> What the exercise asks: Once you find a line containing the word "agent" in the entries below, copy it.

[Source records]
━━━
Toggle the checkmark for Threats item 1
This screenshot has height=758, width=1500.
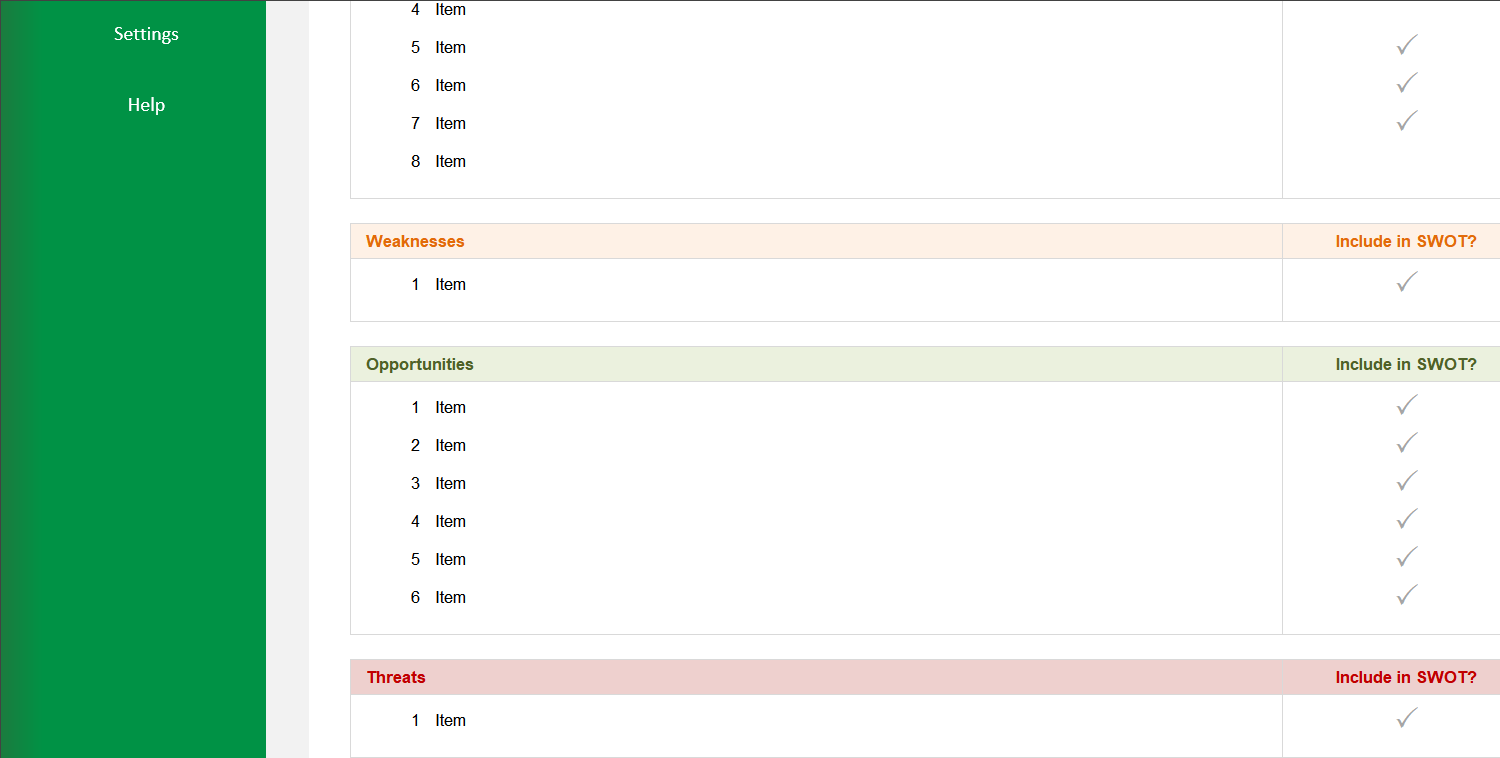tap(1406, 718)
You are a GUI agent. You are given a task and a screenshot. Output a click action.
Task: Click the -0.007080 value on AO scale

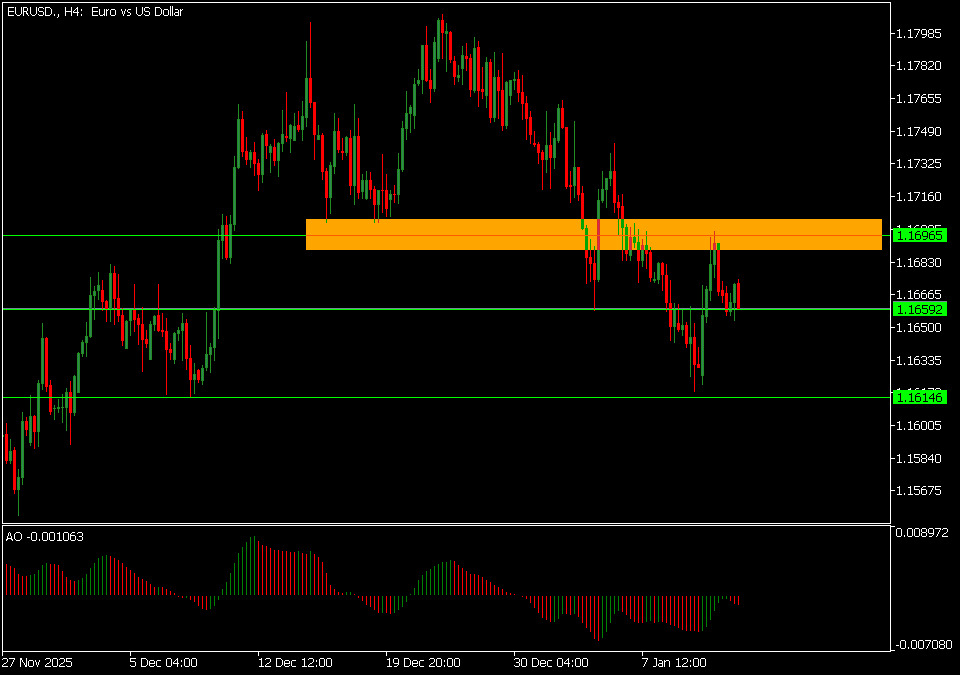(922, 646)
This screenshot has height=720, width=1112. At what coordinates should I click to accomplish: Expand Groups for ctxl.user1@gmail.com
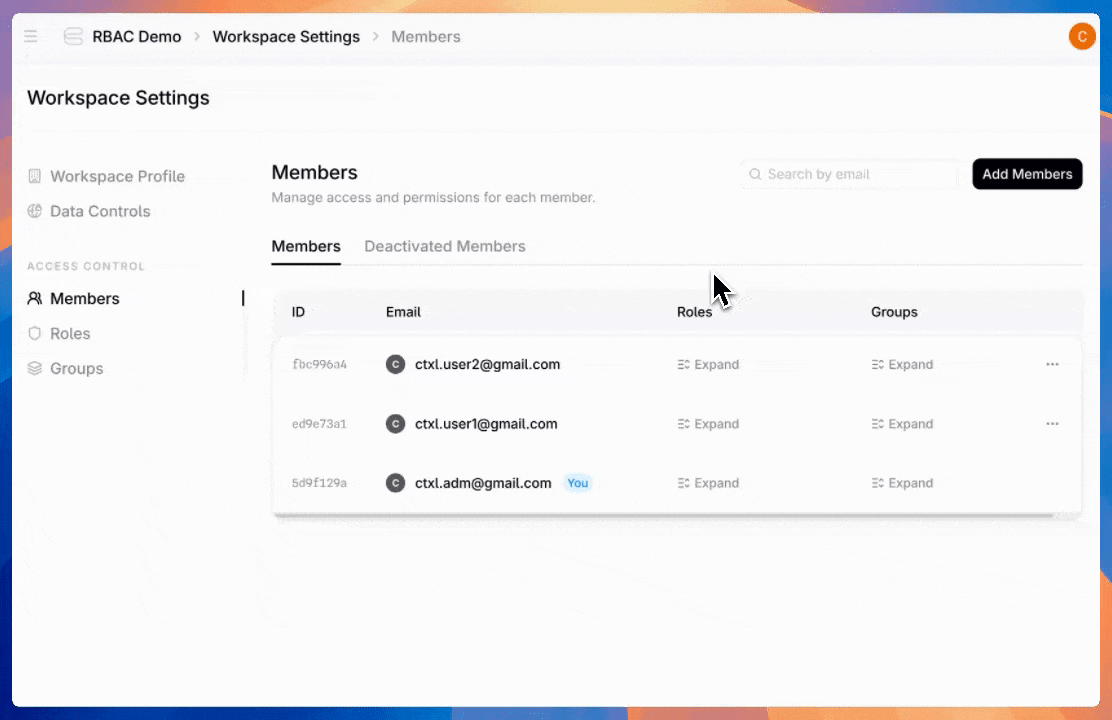(x=902, y=424)
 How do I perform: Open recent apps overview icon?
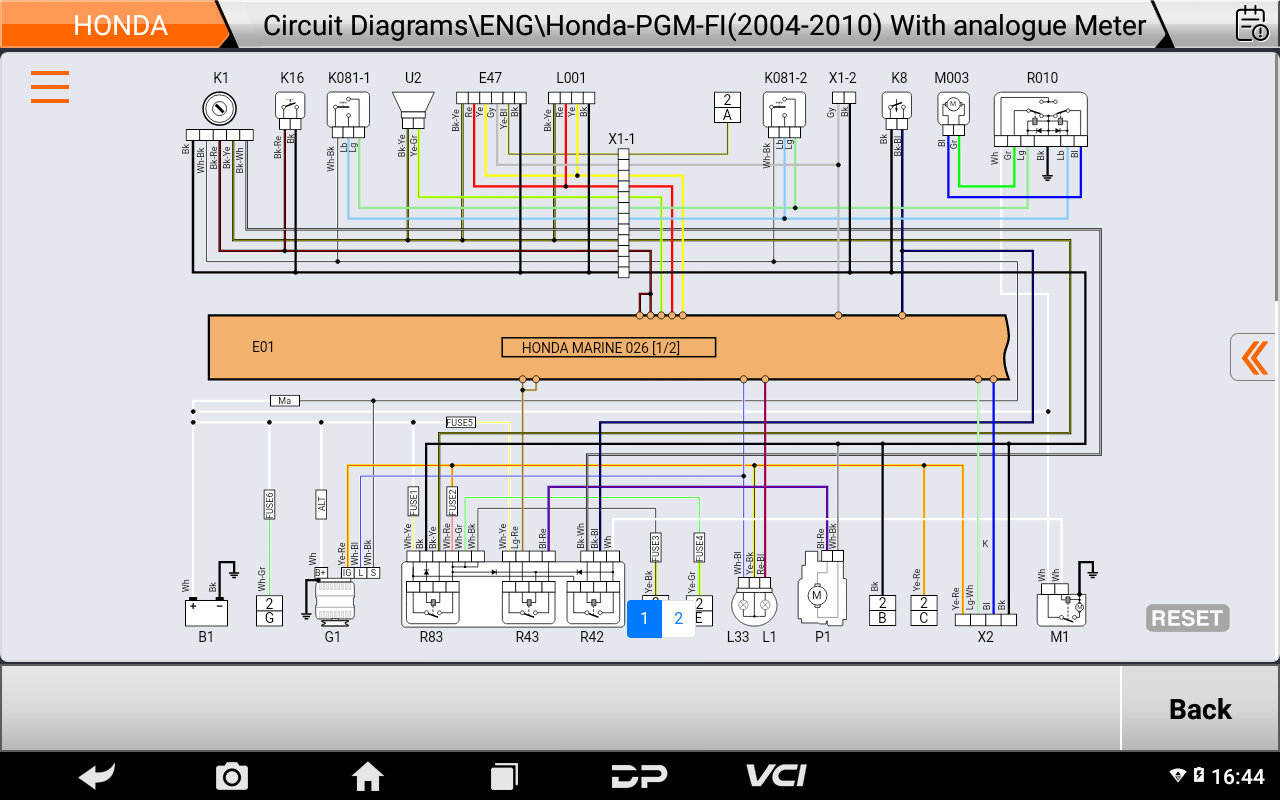click(x=504, y=775)
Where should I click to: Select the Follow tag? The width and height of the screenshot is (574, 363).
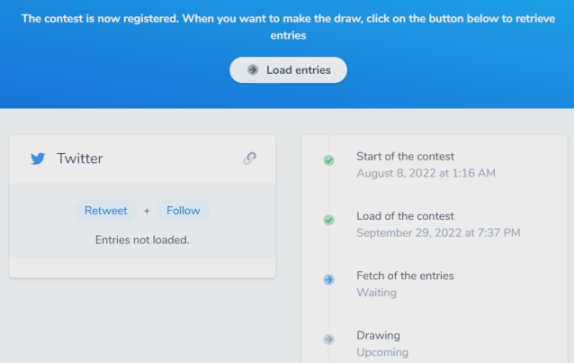pos(183,211)
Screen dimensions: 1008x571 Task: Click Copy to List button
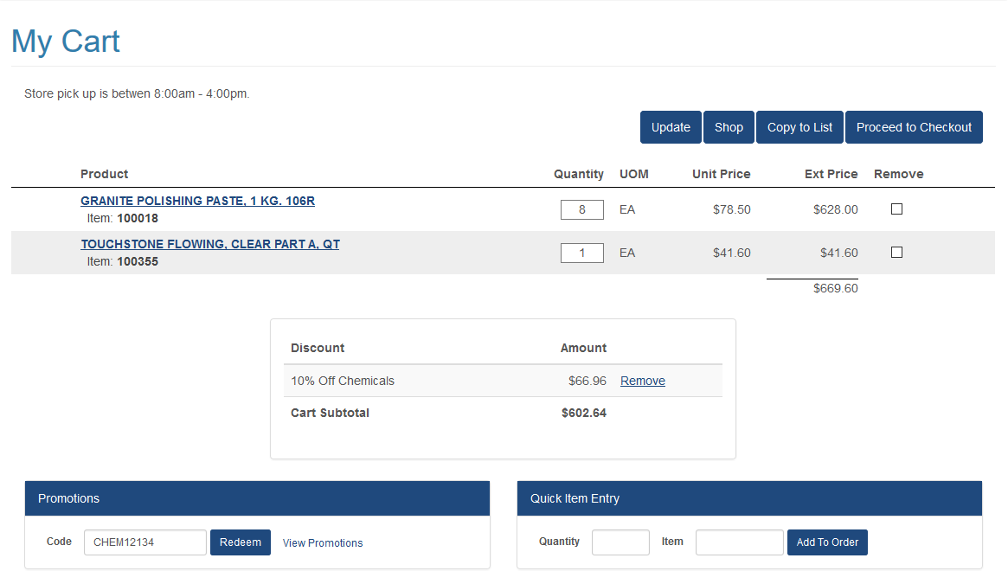pos(799,127)
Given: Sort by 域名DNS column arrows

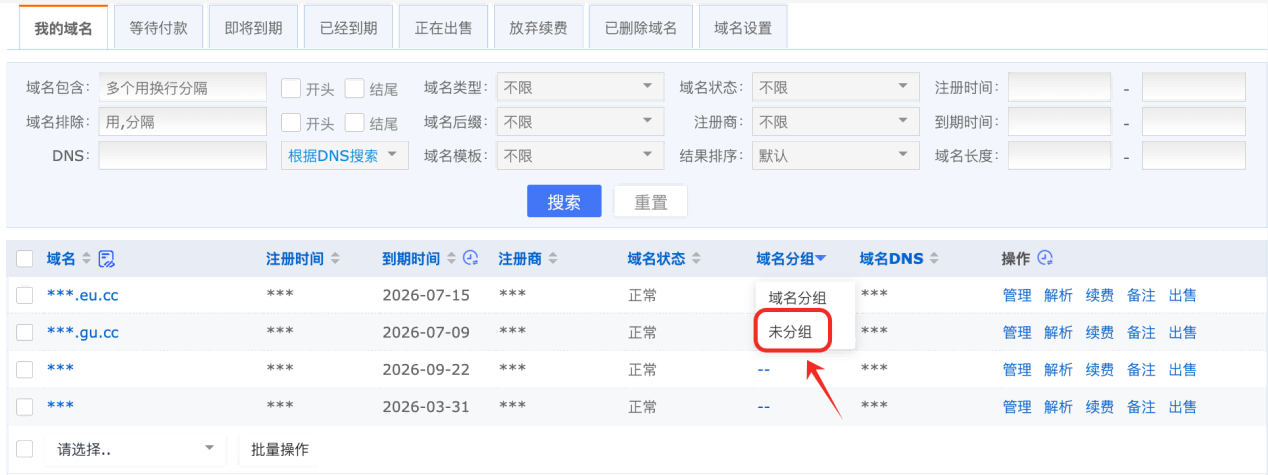Looking at the screenshot, I should point(934,259).
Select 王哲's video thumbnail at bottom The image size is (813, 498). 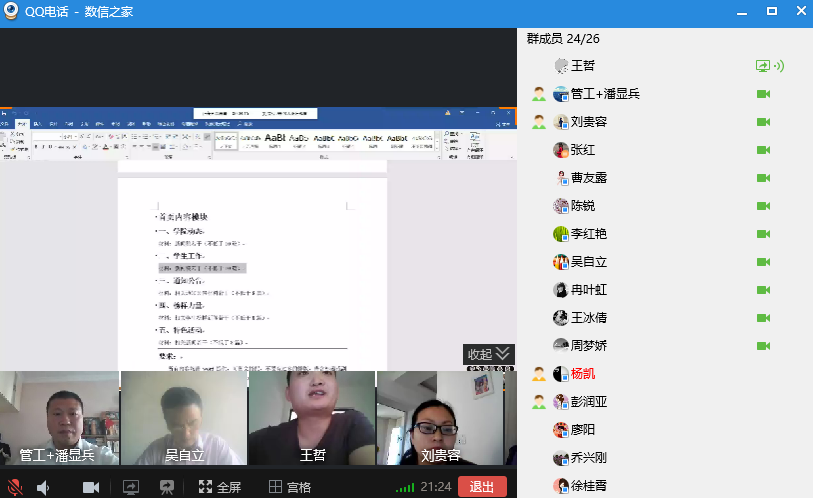tap(312, 418)
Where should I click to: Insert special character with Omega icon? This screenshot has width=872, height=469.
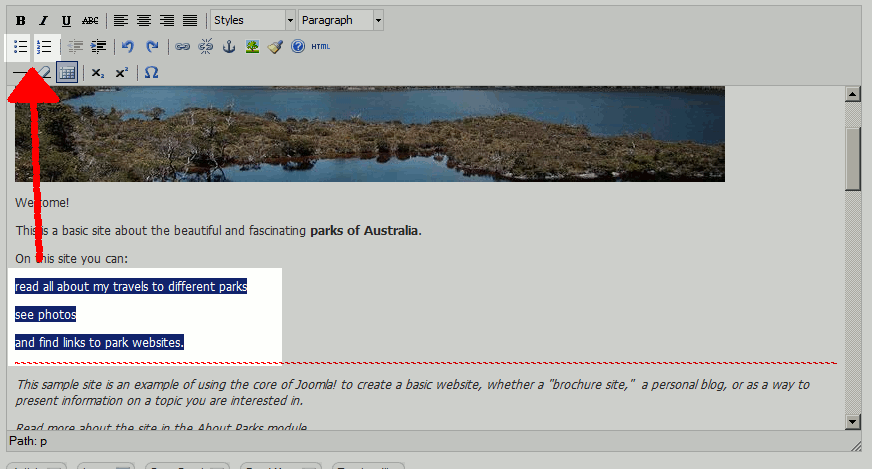point(151,72)
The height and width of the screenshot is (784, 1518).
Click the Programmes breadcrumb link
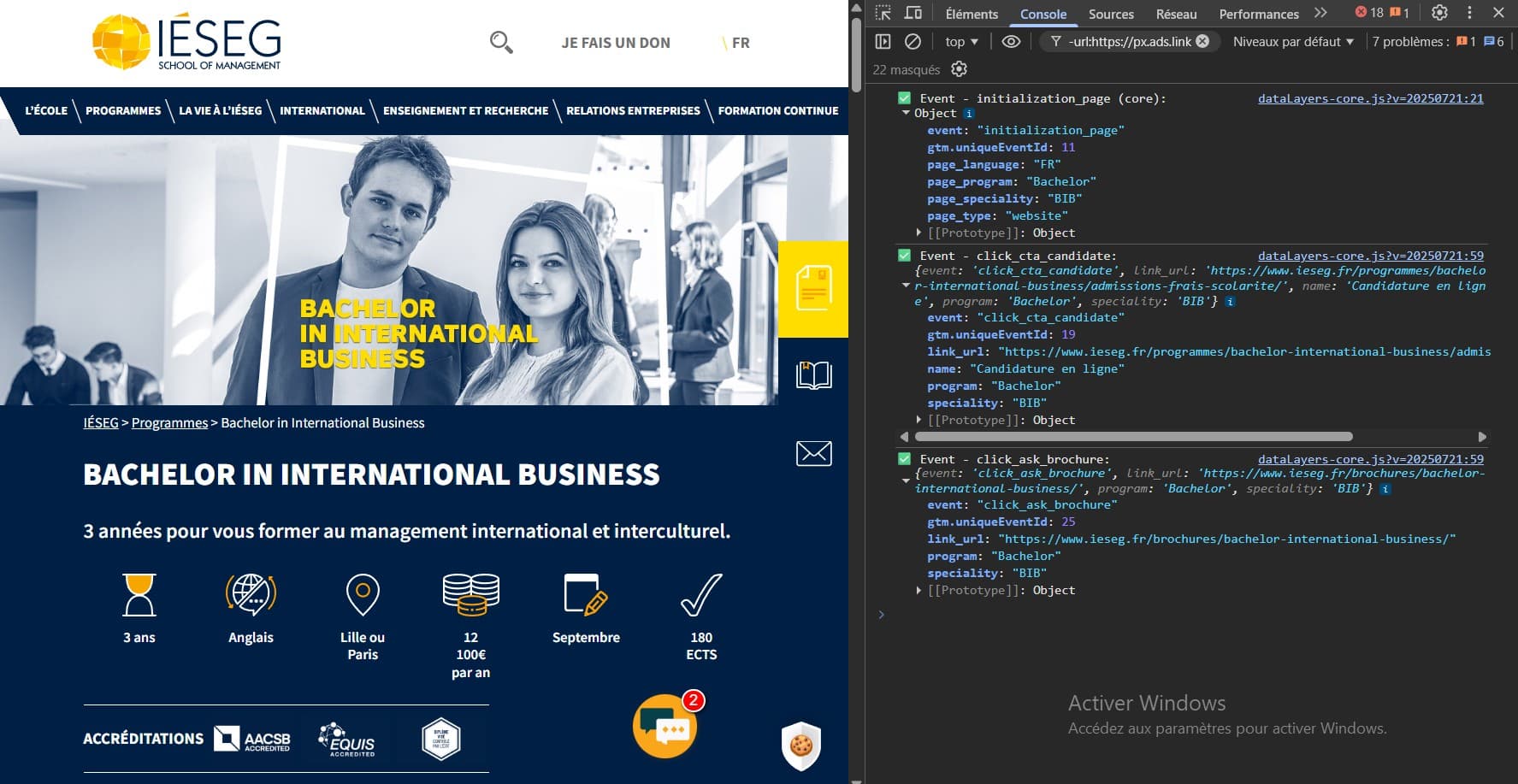click(169, 422)
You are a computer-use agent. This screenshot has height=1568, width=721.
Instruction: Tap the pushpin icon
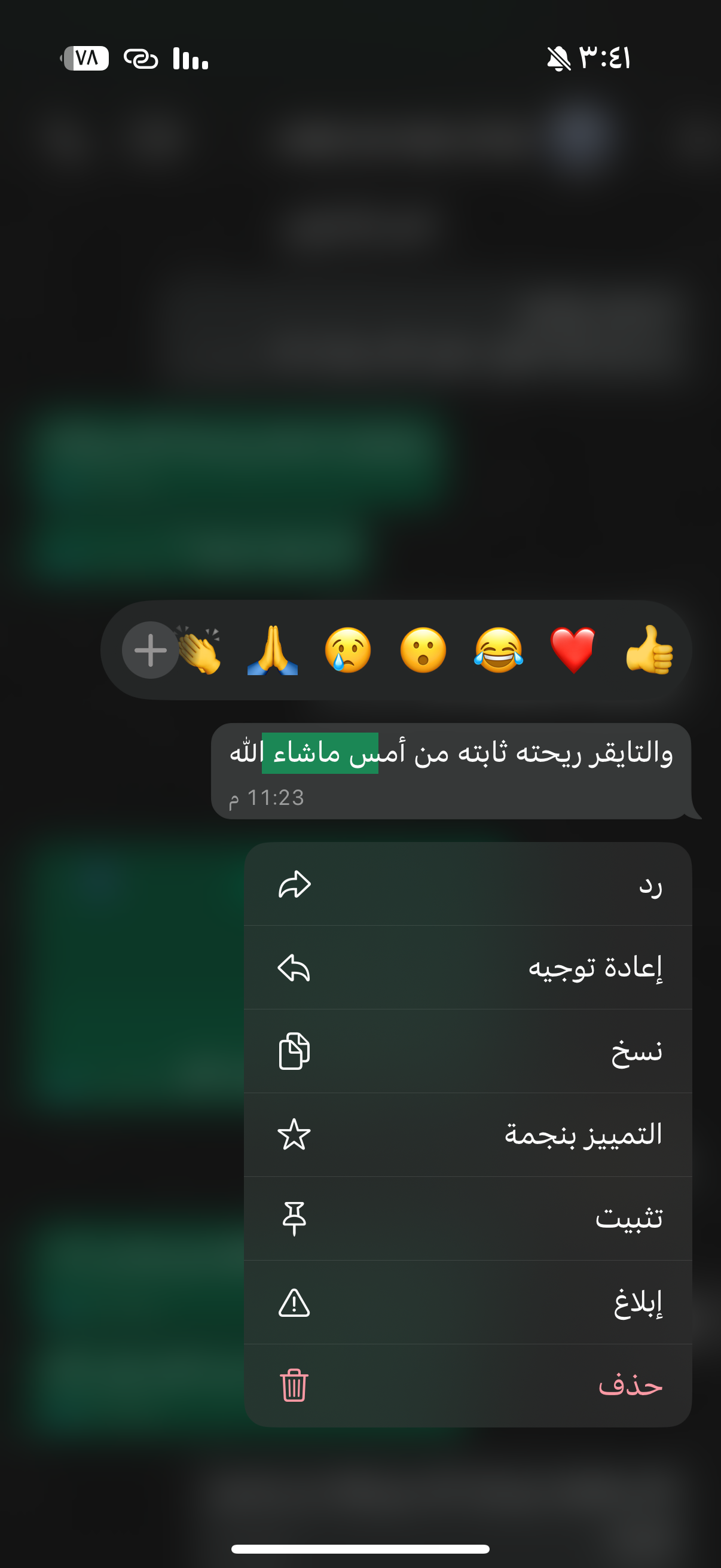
━━━
> Written reply:
You are a GUI agent. You are given a task and a screenshot. Output a click action.
You are a computer-use agent. This screenshot has height=1568, width=721.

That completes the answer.